Волков вздохнул и встал.

— Не нравится мне все это… — Посетовал он. — Ой как не нравится…

Глава 13

Солнце стояло низко.

Дневная жара спала, но духота, которая каждым летом была вечным спутником всего живого в этих местах, даже и не собиралась никуда деваться.

Пусть к вечеру жизнь в кишлаке немного затормаживала свой бег, мы все равно встречали на себе любопытные взгляды местных жителей.

Все потому, что мы вели душмана, переодетого в советскую форму. Лицо его Волков замотал марлевым бинтом, а ему на голову я нацепил свою панаму.

Видок у языка был тот еще — замотанный по самые брови, словно мумия, в форме, что была явно ему велика, дух представлял собой печальное и одновременно забавное зрелище.

Делая вид, что «советский солдат» ранен, мы с Мухой тащили его, поднырнув душману под руки. При этом я постоянно держал его на мушке — давил стволом нагана в спину.

Чтобы вид оружия не вызывал у местных жителей тревоги, я реквизировал у Волкова китель, который накинул на вооруженную руку, делая вид, будто просто несу одежду с собой.

Душман же, невысокий и худоватый, буквально волочил ноги, когда мы торопливо гнали его по улице.

Пусть к краю кишлака мы двигались окольными путями и переулками, минуя самые оживленные улицы, по дороге нам все равно попадались местные жители. Старики, сидевшие на топчанах у дувалов, лениво провожали нас взглядом. Мужчины, отдыхавшие после работы в полях, лавках, мастерских или пастбищах, посматривали на четверых бойцов с интересом. Женщины с удивлением косились, когда мы проходили мимо. Время от времени к нам приставали назойливые детишки, обращаясь на ломанном русском со словами «как дела?» или «дай!».

Да и Волков иногда чудил. Когда мы проходили мимо очередных зевак, он время от времени улыбался им и с неловкостью пояснял:

— Ему стало плохо. Плохо ему. Поранился.
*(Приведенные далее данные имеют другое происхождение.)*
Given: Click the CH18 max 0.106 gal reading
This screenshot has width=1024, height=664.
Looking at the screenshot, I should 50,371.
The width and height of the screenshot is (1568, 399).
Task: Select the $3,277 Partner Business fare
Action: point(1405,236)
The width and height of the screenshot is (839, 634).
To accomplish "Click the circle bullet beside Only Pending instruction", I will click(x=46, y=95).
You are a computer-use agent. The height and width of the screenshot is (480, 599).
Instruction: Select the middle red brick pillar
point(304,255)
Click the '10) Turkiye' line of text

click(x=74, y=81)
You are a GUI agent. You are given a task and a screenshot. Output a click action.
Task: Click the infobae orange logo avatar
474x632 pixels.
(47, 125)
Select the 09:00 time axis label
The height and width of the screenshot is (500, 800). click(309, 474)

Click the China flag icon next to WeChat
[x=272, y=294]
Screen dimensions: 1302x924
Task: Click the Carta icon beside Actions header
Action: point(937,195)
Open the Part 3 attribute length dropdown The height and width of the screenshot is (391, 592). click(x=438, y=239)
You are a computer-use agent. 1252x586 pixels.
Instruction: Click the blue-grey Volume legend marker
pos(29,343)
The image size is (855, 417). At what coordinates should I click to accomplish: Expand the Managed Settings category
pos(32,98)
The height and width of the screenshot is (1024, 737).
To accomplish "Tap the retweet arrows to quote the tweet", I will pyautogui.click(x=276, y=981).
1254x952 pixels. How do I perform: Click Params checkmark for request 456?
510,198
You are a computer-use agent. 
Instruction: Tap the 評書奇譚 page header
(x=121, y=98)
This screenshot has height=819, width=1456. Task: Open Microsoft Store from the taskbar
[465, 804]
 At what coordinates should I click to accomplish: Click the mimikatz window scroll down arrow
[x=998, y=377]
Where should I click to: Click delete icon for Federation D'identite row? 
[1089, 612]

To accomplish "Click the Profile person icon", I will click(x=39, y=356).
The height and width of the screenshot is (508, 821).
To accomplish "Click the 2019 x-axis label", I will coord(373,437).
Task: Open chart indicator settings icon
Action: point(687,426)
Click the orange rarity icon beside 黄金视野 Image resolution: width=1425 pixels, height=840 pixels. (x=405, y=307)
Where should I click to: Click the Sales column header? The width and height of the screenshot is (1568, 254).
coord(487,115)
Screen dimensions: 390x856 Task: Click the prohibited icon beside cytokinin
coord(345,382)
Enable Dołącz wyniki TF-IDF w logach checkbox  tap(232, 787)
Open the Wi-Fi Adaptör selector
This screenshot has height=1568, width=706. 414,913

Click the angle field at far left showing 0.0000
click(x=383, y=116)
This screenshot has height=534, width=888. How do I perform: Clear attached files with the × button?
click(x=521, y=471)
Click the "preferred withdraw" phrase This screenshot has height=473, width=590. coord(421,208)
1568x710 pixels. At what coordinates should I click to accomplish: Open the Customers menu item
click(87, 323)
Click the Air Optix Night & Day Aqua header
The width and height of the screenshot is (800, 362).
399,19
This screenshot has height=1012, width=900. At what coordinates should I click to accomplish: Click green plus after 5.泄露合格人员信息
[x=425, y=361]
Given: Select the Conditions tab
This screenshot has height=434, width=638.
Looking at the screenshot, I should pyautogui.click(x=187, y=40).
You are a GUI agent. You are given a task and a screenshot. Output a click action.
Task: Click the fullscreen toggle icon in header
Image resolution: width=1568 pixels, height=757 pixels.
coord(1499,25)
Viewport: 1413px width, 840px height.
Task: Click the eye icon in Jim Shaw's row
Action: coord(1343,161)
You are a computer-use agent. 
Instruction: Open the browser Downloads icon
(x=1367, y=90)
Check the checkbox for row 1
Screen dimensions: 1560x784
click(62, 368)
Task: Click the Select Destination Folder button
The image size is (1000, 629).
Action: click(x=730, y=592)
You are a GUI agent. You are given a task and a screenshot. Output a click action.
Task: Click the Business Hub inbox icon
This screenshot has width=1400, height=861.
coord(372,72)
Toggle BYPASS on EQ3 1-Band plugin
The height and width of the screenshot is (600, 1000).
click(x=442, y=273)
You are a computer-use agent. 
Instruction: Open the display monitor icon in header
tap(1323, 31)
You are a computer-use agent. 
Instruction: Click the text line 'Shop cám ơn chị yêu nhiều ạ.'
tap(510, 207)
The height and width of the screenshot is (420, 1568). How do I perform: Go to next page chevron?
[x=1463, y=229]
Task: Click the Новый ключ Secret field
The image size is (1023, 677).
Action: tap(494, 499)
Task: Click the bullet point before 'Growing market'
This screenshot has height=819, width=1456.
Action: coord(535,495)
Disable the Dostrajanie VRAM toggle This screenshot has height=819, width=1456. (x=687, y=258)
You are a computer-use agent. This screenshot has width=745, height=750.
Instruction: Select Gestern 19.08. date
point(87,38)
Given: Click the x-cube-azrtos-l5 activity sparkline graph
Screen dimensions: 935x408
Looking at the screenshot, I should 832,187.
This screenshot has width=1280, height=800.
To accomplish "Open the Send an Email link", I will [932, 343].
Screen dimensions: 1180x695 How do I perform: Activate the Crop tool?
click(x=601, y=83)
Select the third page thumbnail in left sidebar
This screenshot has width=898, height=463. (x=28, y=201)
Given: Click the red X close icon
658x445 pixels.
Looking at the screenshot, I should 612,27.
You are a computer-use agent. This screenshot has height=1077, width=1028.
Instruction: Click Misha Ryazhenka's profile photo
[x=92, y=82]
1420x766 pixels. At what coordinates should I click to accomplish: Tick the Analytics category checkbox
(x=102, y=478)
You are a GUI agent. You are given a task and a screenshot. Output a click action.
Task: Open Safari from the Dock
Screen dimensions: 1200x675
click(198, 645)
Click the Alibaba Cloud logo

Лицо поранил.

Когда после очередного такого фортеля Муха обратился к нему с вопросом, на кой черт он перед всеми оправдывается, тем более, что его не понимают, Волков ответил:

— Ну… Ну так это выглядит совсем уж странно…

Впрочем комвзвода не оценил ответ своего зама и приказал ему держать язык за зубами.

Когда мы добрались до старой мельницы, что стояла на высоком холме недалеко от кишлака, было еще светло.

Асбад представлял собой странную, не привычную простому русскому глазу конструкцию.

Это была большая, двухэтажная мельница, вытянувшаяся к небу не меньше чем на десять или пятнадцать метров.

Первый ее этаж — приземистые, саманные строения, скрывал внутри массивные каменные жернова, древние водяные системы и склады для муки. Верхний же ярус походил на длинную, плоскую стену со сквозными камерами. В каждой из них высились по несколько деревянных парусов на вертикальной оси.